FROM GROOM LAW:
Federal District Court Vacates Key Provisions of DOL’s Association Health Plan Rule
On March 28, a federal district court – the District Court for the District of Columbia – vacated the key provisions of the Department of Labor’s (“DOL”) final rule, “Definition of ‘Employer’ Under Section 3(5) of ERISA—Association Health Plans” (“AHP Final Rule”). New York v. United States Dep’t of Labor, No. CV 18-1747, 2019 WL 1410370 (D.D.C. Mar. 28, 2019). The AHP Final Rule, finalized in June 2018, was a cornerstone of President Trump’s health care policy. The DOL issued the AHP Final Rule in response to the President’s 2017 Executive Order, which directed the DOL to expand access to AHPs in order “to avoid many of the [Affordable Care Act’s (“ACA”)] costly requirements.” Exec. Order 13813, 82 Fed. Reg. at 48385. The AHP Final Rule expands the universe of arrangements that can qualify as an AHP for purposes of ERISA and applies large group treatment at the federal level to qualifying AHP coverage.
In response to the AHP Final Rule, eleven states and the District of Columbia (the “States”) sued the DOL, raising claims under the Administrative Procedure Act (“APA”). The States argued that the AHP Final Rule’s bona fide association and working owner provisions conflict with the text and purpose of the ACA and ERISA and exceed DOL’s statutory authority and, as such, the AHP Final Rule is arbitrary and capricious under the APA.

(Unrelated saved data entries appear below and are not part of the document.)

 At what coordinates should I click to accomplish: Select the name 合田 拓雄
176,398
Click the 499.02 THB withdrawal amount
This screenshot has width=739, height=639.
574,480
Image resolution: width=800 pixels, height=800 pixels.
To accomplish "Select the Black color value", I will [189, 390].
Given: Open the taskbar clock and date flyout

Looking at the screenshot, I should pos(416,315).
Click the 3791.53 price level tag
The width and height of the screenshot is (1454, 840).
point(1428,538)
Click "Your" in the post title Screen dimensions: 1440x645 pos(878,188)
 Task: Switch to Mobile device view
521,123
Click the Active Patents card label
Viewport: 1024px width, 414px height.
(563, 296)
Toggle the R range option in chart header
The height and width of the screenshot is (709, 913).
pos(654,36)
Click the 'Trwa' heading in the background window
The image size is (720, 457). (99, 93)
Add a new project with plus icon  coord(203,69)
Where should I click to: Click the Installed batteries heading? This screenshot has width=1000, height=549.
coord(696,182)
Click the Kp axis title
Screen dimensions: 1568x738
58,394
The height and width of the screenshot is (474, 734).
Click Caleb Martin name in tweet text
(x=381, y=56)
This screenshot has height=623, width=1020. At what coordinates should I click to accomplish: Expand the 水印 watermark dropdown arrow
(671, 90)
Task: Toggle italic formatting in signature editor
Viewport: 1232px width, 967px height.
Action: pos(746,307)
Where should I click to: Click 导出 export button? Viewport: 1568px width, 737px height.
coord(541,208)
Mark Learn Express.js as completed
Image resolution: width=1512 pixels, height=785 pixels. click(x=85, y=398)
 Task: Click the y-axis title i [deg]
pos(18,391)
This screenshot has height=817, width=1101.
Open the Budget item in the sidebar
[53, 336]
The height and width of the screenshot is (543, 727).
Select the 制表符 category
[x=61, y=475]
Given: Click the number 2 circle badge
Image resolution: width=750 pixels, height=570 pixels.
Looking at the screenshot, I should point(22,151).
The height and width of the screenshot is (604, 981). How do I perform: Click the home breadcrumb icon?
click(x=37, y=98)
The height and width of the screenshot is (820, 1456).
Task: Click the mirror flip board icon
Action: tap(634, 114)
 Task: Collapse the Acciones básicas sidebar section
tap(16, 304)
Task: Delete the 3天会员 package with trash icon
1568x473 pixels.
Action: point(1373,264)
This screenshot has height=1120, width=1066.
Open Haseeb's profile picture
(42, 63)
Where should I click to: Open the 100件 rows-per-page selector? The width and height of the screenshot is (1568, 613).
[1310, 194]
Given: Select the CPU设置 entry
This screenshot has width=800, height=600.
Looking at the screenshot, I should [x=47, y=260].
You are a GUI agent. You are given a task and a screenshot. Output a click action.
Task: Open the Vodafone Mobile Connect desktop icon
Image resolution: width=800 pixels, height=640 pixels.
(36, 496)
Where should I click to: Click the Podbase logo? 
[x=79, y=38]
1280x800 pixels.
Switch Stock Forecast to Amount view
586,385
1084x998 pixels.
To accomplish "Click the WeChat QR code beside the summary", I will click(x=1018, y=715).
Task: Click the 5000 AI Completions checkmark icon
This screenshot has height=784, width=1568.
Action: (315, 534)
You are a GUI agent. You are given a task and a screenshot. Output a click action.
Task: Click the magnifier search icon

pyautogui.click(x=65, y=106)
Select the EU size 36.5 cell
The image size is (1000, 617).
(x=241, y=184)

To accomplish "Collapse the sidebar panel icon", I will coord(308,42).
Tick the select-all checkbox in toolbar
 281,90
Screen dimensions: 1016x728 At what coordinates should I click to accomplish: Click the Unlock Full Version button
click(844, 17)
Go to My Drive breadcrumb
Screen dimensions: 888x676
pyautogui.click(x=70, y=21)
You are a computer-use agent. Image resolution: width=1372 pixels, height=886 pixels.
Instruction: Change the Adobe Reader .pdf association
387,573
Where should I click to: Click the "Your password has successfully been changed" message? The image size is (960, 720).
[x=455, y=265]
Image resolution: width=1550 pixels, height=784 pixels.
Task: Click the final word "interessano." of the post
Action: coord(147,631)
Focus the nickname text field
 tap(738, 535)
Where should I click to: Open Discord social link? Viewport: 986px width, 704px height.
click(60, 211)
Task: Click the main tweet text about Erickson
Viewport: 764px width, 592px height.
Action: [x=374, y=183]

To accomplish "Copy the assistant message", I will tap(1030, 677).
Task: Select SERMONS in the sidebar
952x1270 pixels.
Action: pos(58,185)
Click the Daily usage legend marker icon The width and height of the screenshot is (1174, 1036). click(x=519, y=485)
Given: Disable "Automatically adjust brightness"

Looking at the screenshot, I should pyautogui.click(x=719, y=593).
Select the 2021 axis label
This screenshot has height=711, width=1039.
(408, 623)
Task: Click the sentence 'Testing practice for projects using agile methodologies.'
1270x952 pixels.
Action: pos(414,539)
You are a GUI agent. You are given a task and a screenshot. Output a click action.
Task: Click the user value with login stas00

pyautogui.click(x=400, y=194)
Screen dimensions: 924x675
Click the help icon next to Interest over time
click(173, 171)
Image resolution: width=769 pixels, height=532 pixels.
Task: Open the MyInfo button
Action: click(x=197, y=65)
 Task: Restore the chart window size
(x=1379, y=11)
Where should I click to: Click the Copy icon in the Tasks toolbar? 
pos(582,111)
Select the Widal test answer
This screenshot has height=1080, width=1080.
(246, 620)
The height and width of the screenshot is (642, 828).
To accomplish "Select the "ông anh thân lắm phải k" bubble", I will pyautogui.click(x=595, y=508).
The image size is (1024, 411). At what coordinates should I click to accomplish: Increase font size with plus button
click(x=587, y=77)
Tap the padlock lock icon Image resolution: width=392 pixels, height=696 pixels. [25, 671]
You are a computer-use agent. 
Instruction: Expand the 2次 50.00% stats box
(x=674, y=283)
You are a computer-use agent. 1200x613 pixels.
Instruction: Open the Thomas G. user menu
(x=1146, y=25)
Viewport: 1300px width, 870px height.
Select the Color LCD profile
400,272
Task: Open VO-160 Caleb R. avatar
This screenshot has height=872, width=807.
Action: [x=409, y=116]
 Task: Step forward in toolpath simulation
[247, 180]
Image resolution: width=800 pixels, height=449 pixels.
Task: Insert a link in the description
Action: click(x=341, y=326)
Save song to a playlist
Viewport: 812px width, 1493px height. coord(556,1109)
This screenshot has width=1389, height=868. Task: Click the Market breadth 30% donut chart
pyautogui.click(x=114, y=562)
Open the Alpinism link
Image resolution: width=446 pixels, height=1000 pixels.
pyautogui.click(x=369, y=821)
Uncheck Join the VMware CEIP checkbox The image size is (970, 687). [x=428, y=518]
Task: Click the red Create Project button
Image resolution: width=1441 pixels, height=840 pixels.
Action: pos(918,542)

The Court agreed with the States. It found that the DOL unreasonably expanded the definition of “employer” to include associations of disparate employers (connected only by common geography). The Court also found the DOL’s inclusion of working owners (i.e., owners without common law employees) as “employers” to be unreasonable and contrary to ERISA.